2. Given an input rotated and translated tetris shape, compute its projection on the preshape space. Then we align the projection to the projected tetris shapes.
3. Find the best alignment.

Check more details in the notebook Preshape_space.ipynb.

From the results from two notebooks, we can see that both tensor field networks and preshape space method achieve $100\%$ accuracy in the 3D tetris shape classification task, which is sufficient to demonstrate that they are 3D rotation- and translation- equivalent. And preshape space method is much faster than the tensor field networks (1.85s vs more than 2mins).

## 5 Conclusion

In this notebook, we have explained the theory of tensor field networks and demonstrated their capabilities of 3D rotation- and translation- equivarianence using a simple classification example. We also propose a simple yet very efficient preshape space method that can be easily implemented by Geomstats.
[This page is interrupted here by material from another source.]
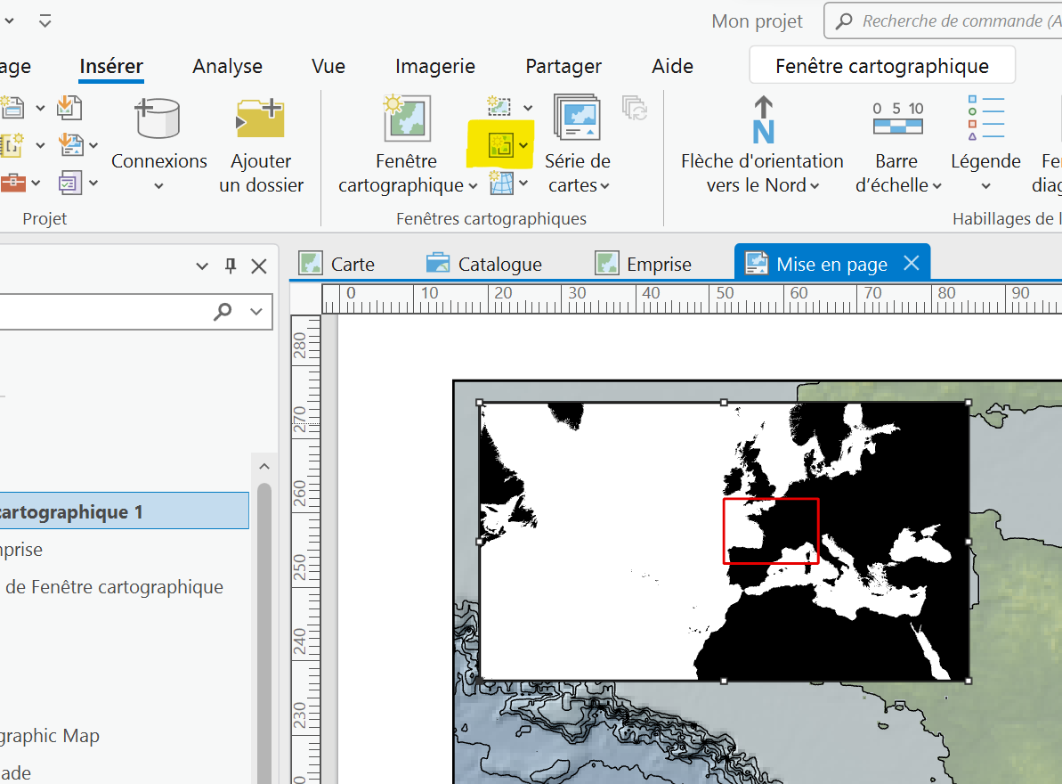
Task: Insert a Flèche d'orientation vers le Nord
Action: 763,120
The results show that the preshape space method is much faster than the tensor field networks. However, the 3D tetris shape classification is not a hard task since the input point clouds are just $4 \times 3$ matrices, in the future, it'll be very interesting to see if preshape space method and Geomstats can handle more complex point clouds data.

## 6 References

[1] Thomas, Nathaniel, et al. "Tensor field networks: Rotation-and translation-equivariant neural networks for 3d point clouds." arXiv preprint arXiv:1802.08219 (2018).
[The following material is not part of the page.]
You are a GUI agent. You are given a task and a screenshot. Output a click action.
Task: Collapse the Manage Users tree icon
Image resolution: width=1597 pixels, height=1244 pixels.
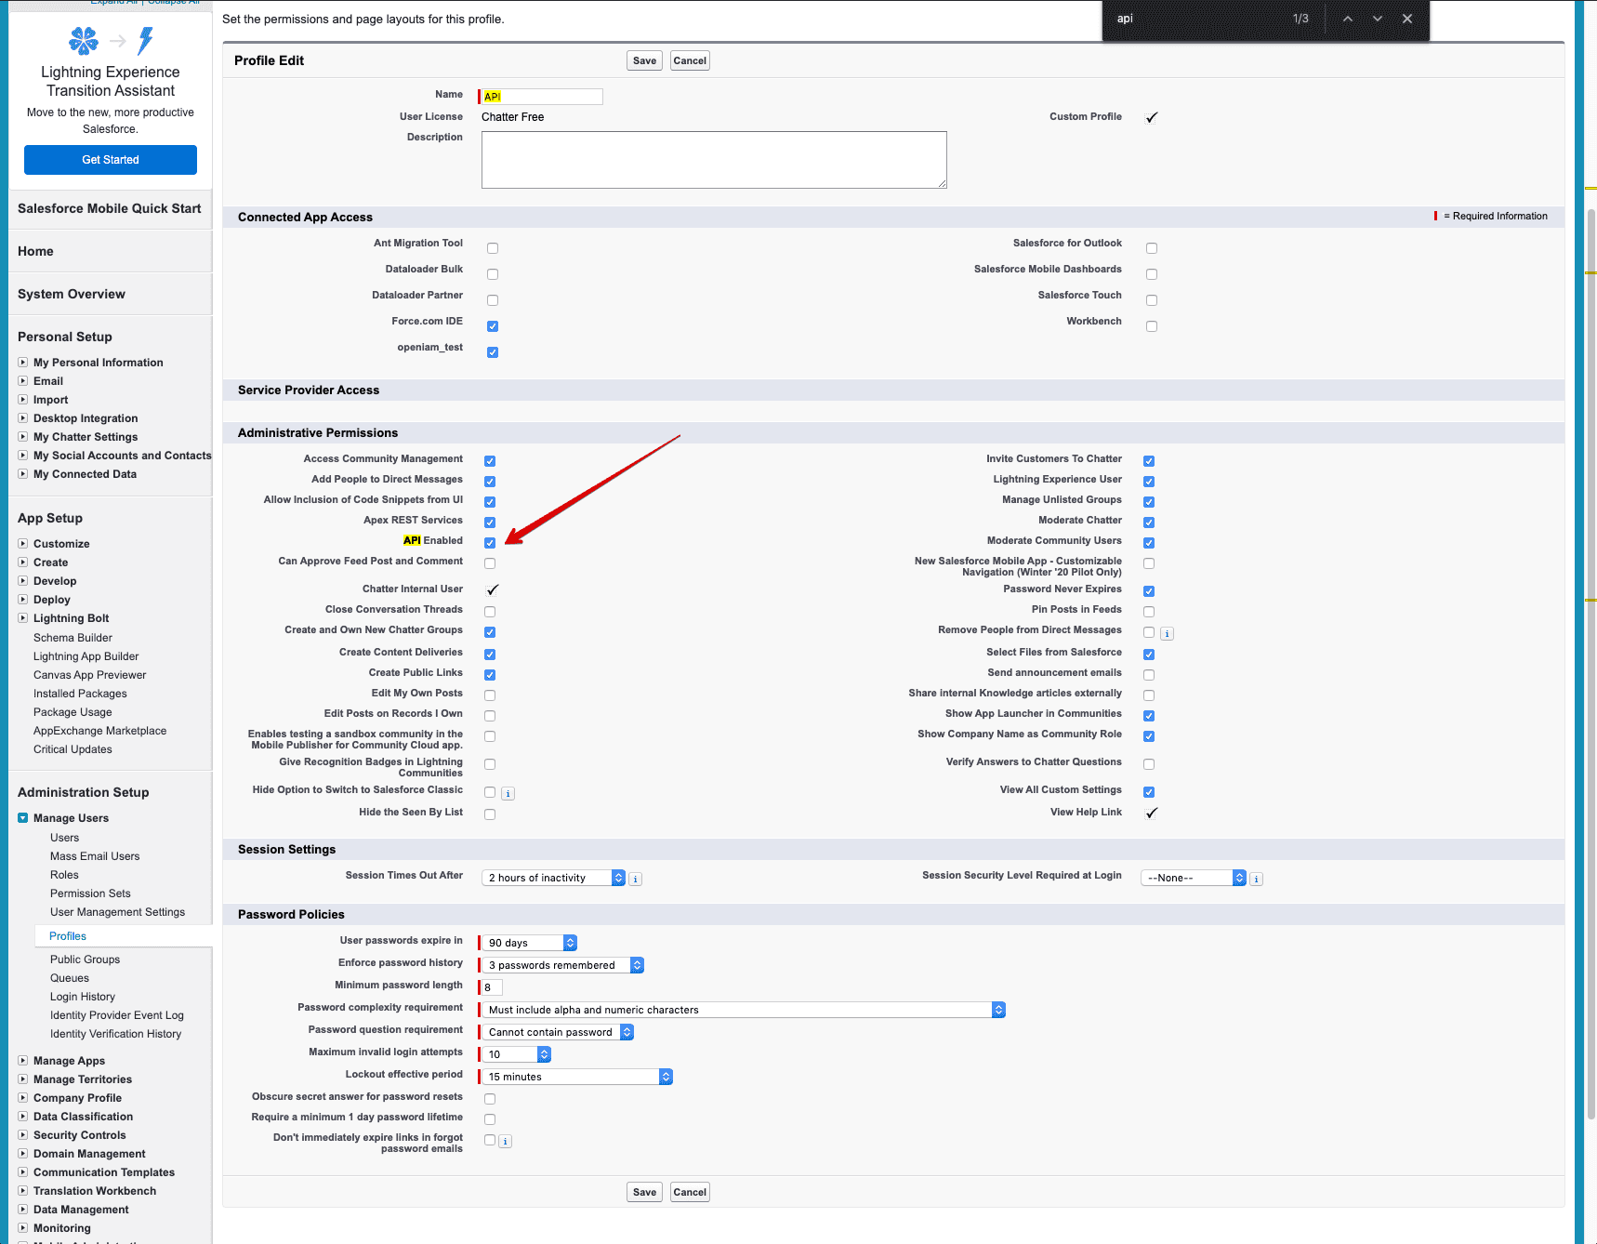click(23, 818)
[2] Worrall, Daniel E., et al. "Harmonic networks: Deep translation and rotation equivariance." Proceedings of the IEEE Conference on Computer Vision and Pattern Recognition. 2017.

[3] Schütt, Kristof T., et al. "Quantum-chemical insights from deep tensor neural networks." Nature communications 8.1 (2017): 1-8.

[4] Cohen, Taco, and Max Welling. "Group equivariant convolutional networks." International conference on machine learning. PMLR, 2016.

[5] Cohen, Taco S., et al. "Spherical cnns." arXiv preprint arXiv:1801.10130 (2018).

[6] Miolane, Nina, et al. "Geomstats: a Python package for Riemannian geometry in machine learning." Journal of Machine Learning Research 21.223 (2020): 1-9.